GOAL OF THE EXERCISE:
Write out an exact copy of the line containing "FAQ's (49, 2136)" and all lines that follow it in the data below, leaving out pictures.

┌─ SOURCE MATERIAL

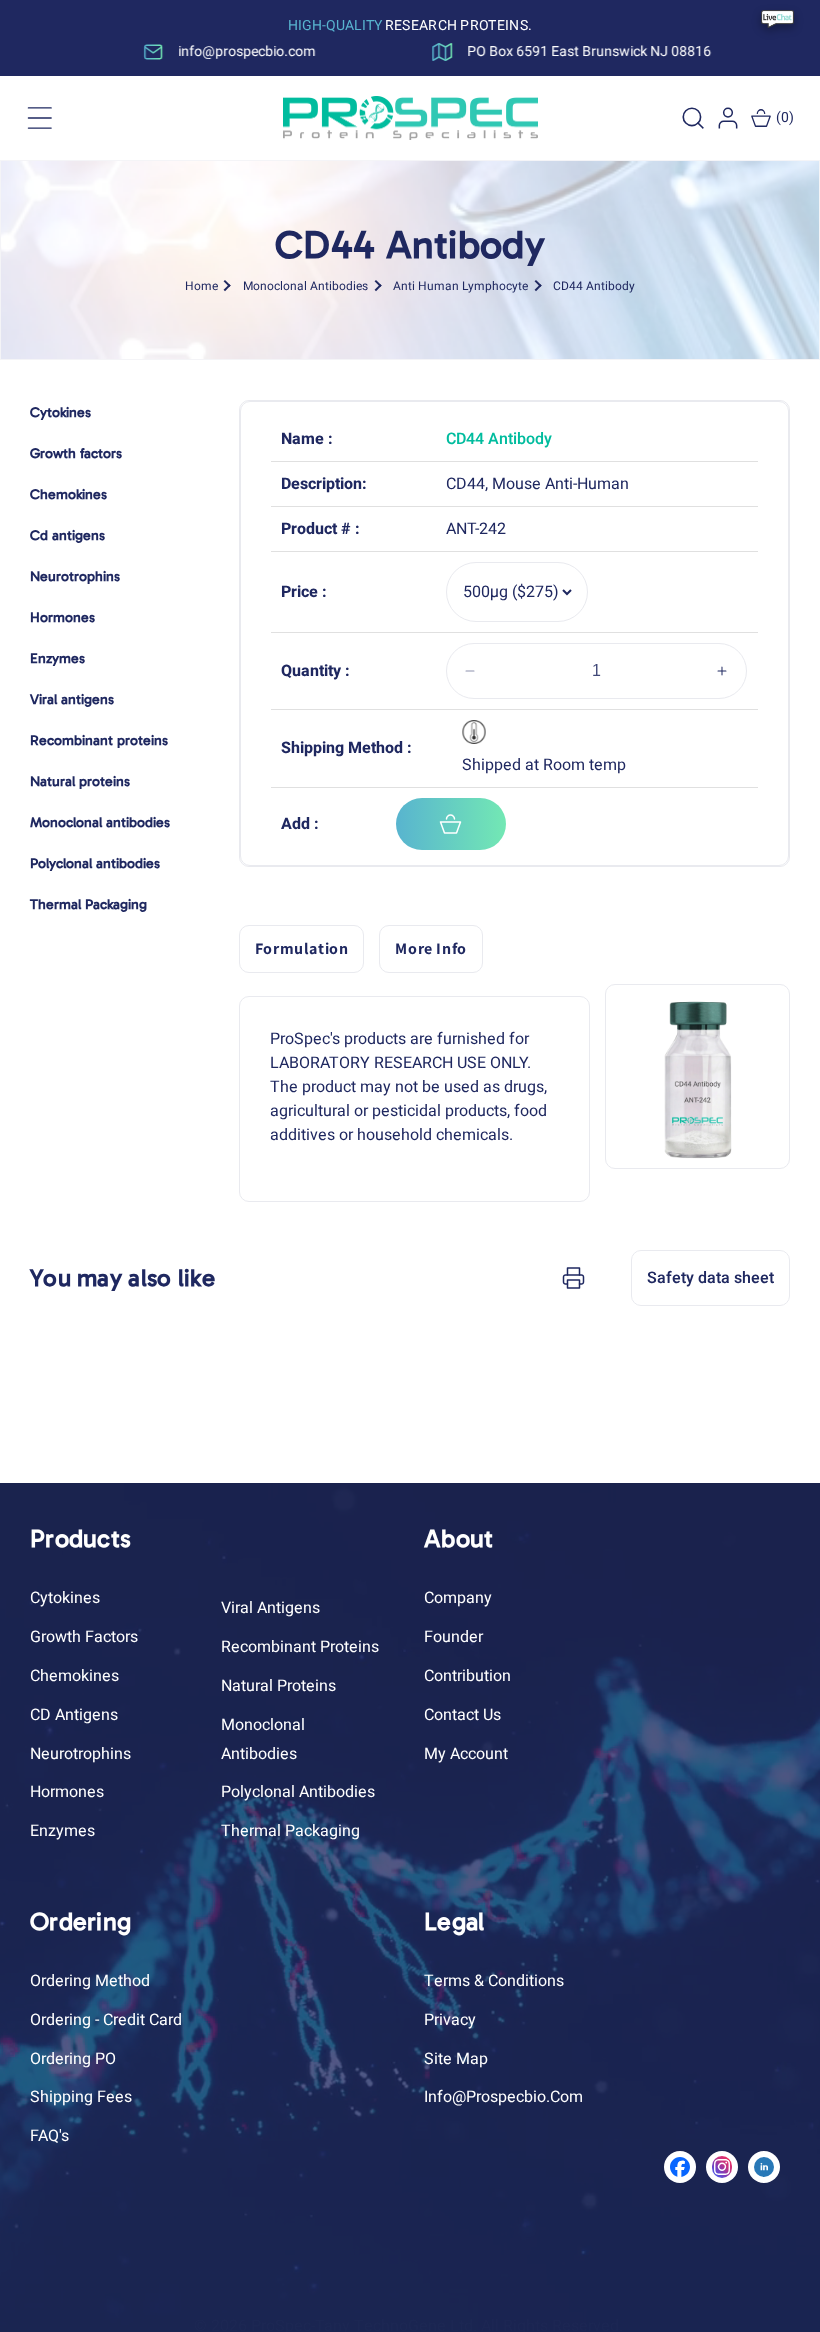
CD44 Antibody (594, 285)
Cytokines (65, 1598)
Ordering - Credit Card (106, 2020)
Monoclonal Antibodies (305, 285)
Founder (453, 1637)
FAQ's (49, 2136)
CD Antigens (74, 1715)
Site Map (456, 2059)
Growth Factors (84, 1637)
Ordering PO (73, 2059)
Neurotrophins (80, 1754)
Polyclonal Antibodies (298, 1792)
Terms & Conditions (494, 1981)
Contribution (467, 1676)
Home (201, 285)
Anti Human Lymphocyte (460, 285)
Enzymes (62, 1831)
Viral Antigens (270, 1608)
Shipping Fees (81, 2097)
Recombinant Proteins (300, 1647)
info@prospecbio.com (503, 2097)
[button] (40, 118)
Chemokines (74, 1676)
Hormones (67, 1792)
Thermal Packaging (290, 1831)
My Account (466, 1754)
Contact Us (462, 1715)
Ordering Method (90, 1981)
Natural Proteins (278, 1686)
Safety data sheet (710, 1278)
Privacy (450, 2020)
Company (458, 1598)
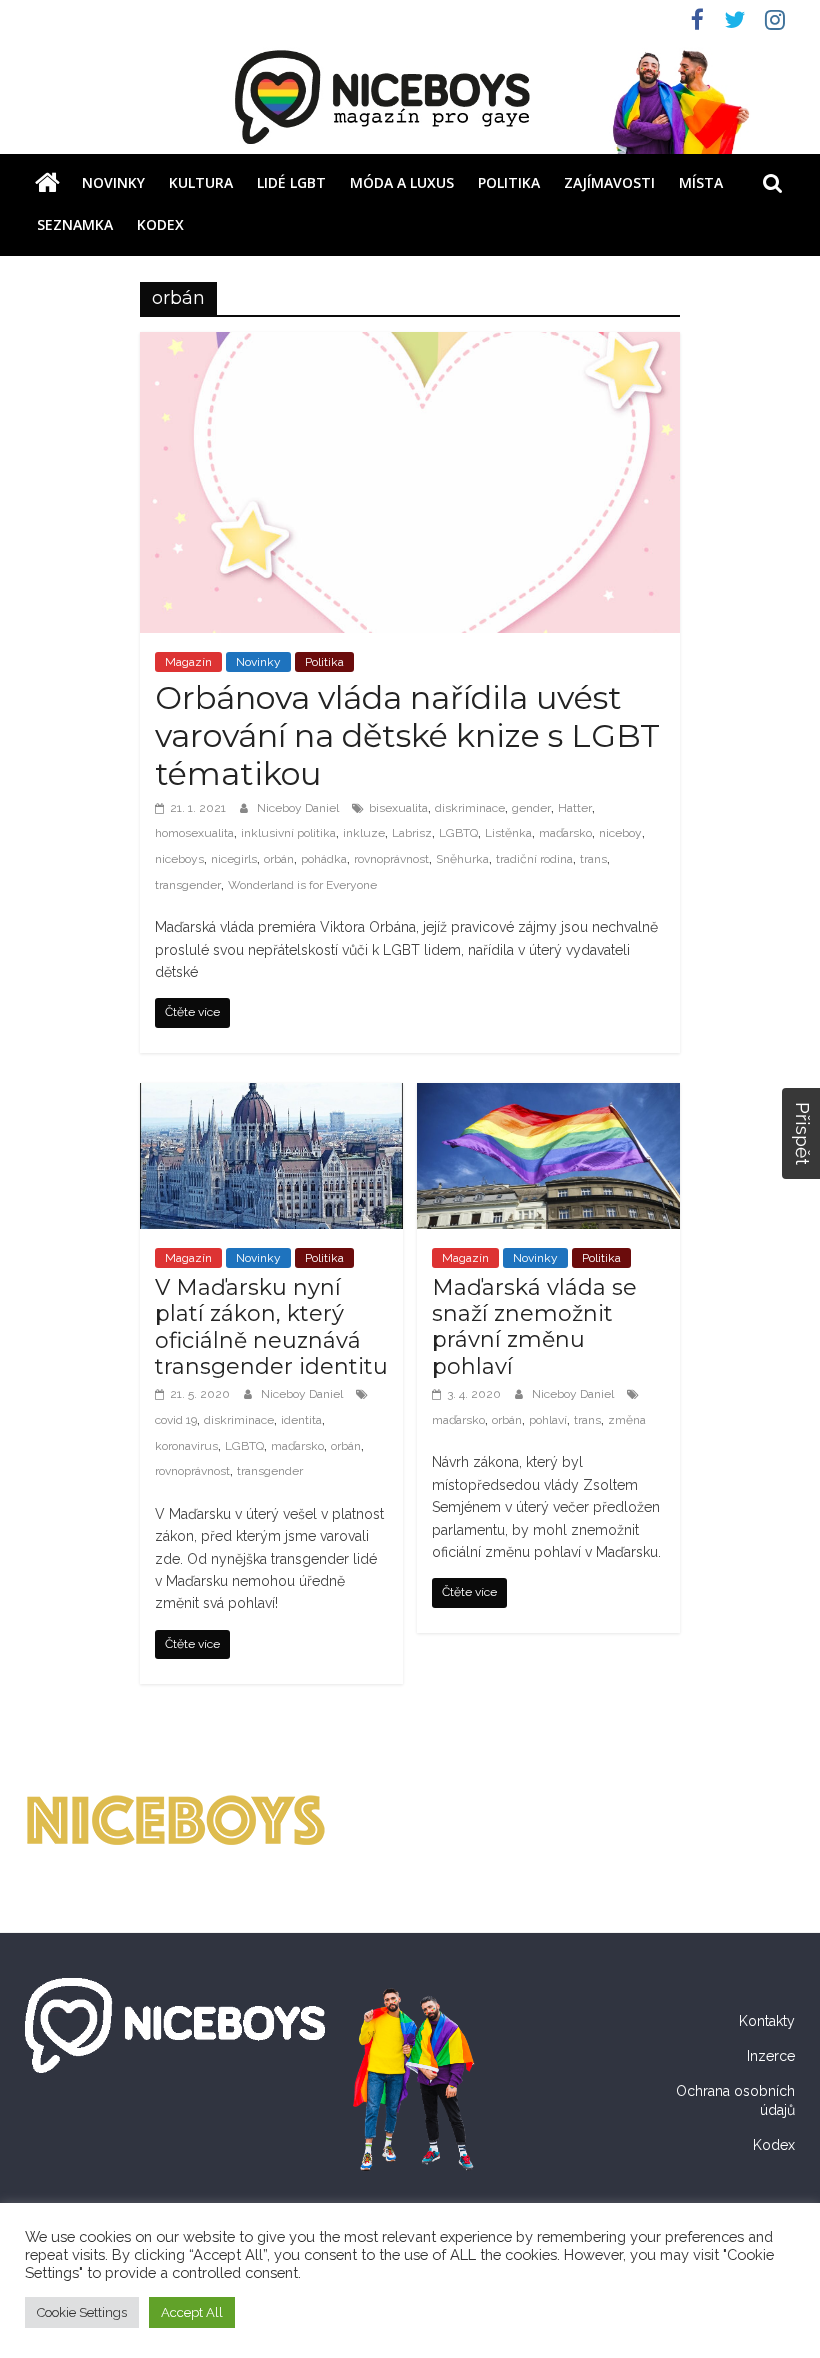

└─

OUTPUT FOR THIS TASK:
FAQ's (49, 2136)
CD Antigens (74, 1715)
Site Map (456, 2059)
Growth Factors (84, 1637)
Ordering PO (73, 2059)
Neurotrophins (80, 1754)
Polyclonal Antibodies (298, 1792)
Terms & Conditions (494, 1981)
Contribution (467, 1676)
Home (201, 285)
Anti Human Lymphocyte (460, 285)
Enzymes (62, 1831)
Viral Antigens (270, 1608)
Shipping Fees (81, 2097)
Recombinant Proteins (300, 1647)
info@prospecbio.com (503, 2097)
[button] (40, 118)
Chemokines (74, 1676)
Hormones (67, 1792)
Thermal Packaging (290, 1831)
My Account (466, 1754)
Contact Us (462, 1715)
Ordering Method (90, 1981)
Natural Proteins (278, 1686)
Safety data sheet (710, 1278)
Privacy (450, 2020)
Company (458, 1598)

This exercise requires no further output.